═══ Data provided

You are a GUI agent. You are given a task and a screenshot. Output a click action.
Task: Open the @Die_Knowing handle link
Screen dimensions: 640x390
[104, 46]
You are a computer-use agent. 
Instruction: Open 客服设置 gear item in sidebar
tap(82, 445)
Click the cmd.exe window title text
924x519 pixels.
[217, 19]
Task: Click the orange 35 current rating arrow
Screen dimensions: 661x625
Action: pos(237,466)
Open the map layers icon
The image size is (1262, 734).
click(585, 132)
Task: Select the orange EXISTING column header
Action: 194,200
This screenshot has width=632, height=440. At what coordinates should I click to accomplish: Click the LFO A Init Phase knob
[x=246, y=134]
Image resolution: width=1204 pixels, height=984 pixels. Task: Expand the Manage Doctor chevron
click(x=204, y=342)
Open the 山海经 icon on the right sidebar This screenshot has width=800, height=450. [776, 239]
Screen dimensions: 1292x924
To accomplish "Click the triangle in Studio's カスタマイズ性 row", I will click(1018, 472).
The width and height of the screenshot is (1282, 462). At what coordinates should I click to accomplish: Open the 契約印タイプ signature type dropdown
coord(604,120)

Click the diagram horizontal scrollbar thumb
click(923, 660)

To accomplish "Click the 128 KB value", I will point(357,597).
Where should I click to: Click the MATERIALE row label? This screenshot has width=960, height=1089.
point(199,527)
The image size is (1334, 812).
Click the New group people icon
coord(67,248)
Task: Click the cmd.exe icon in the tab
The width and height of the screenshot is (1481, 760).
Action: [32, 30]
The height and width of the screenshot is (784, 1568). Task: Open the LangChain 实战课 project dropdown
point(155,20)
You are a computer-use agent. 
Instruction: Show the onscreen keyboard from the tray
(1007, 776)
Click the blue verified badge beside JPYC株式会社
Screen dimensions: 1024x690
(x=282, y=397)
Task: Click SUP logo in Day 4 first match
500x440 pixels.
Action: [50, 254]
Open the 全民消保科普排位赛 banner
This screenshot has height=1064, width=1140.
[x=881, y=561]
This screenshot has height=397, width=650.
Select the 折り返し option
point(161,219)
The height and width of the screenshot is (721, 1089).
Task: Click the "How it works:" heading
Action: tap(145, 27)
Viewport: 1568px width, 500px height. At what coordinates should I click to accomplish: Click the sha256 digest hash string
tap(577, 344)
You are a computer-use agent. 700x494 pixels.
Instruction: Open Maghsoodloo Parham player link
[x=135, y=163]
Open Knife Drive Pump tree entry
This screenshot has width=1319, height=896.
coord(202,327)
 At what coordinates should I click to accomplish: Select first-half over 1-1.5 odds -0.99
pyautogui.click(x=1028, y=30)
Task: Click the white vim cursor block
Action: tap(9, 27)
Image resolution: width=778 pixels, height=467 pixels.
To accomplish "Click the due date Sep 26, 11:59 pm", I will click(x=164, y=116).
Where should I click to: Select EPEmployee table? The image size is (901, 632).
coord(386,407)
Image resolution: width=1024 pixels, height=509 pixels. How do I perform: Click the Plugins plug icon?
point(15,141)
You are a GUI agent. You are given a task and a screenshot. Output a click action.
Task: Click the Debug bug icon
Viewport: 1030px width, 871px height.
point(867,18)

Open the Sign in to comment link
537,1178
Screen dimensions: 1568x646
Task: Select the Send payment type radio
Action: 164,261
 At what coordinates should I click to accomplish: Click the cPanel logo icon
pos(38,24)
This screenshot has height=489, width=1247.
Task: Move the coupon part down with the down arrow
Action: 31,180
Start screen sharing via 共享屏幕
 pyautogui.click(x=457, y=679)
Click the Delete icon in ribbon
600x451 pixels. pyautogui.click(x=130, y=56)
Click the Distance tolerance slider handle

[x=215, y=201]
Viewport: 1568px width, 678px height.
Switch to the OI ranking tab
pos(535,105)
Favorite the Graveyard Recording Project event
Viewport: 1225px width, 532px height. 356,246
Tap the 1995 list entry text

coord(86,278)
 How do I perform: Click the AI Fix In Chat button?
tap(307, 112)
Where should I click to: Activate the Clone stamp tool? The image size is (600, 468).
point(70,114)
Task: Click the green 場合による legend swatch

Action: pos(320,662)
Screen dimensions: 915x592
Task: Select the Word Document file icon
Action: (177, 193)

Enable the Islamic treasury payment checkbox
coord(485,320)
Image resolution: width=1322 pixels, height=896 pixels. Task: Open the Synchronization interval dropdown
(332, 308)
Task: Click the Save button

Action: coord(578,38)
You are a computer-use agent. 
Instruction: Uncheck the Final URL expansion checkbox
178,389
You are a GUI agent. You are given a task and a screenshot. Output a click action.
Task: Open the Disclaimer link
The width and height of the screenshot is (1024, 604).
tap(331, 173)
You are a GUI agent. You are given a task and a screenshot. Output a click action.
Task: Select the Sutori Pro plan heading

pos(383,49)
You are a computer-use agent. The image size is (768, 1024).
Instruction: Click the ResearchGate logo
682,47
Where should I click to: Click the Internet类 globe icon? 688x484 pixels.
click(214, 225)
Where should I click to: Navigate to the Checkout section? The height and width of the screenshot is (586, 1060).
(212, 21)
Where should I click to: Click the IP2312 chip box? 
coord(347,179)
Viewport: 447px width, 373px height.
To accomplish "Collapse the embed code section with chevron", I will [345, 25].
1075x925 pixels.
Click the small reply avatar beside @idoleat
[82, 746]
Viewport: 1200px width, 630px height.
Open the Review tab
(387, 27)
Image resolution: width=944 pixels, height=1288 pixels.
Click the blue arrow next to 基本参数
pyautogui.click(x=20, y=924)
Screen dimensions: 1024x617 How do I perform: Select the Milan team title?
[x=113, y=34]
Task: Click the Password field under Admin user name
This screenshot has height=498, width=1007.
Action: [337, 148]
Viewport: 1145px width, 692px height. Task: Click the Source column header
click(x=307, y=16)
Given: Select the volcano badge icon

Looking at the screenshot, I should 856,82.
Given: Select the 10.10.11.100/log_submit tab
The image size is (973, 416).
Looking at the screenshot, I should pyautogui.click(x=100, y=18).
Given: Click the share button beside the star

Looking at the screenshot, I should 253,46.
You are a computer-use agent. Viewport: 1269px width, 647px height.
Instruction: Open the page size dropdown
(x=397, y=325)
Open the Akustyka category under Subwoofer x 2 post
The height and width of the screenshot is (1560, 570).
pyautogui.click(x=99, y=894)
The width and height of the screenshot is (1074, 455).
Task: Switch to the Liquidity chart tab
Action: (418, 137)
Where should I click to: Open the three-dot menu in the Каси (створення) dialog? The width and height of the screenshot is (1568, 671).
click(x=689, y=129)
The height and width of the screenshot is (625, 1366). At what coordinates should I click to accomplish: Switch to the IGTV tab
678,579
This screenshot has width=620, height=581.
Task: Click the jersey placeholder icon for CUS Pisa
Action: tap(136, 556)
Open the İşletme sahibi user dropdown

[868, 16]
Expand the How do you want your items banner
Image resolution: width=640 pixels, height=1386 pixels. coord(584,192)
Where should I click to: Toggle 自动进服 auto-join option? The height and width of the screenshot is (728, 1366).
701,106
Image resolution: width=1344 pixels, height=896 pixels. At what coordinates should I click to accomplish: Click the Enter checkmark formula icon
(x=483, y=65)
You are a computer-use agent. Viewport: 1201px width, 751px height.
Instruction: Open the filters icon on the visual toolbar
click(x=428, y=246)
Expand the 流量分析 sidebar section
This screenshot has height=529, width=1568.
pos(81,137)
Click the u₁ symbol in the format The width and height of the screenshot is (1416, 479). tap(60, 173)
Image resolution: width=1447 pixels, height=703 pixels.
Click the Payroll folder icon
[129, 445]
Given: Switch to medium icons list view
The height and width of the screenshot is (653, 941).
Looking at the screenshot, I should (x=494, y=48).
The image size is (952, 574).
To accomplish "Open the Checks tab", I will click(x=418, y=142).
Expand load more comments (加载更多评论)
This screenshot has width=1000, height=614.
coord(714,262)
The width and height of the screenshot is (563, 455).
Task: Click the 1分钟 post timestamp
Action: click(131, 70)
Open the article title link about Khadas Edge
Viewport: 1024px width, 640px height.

══════

Aim of the exercise: Go through the records from the first line and copy each one exactly, ending after the line that contains "Open the map layers icon". Give nothing else.

Your response:
You are a GUI agent. You are given a task and a screenshot. Output a click action.
Task: Open the @Die_Knowing handle link
Screen dimensions: 640x390
[104, 46]
You are a computer-use agent. 
Instruction: Open 客服设置 gear item in sidebar
tap(82, 445)
Click the cmd.exe window title text
924x519 pixels.
[217, 19]
Task: Click the orange 35 current rating arrow
Screen dimensions: 661x625
Action: pos(237,466)
Open the map layers icon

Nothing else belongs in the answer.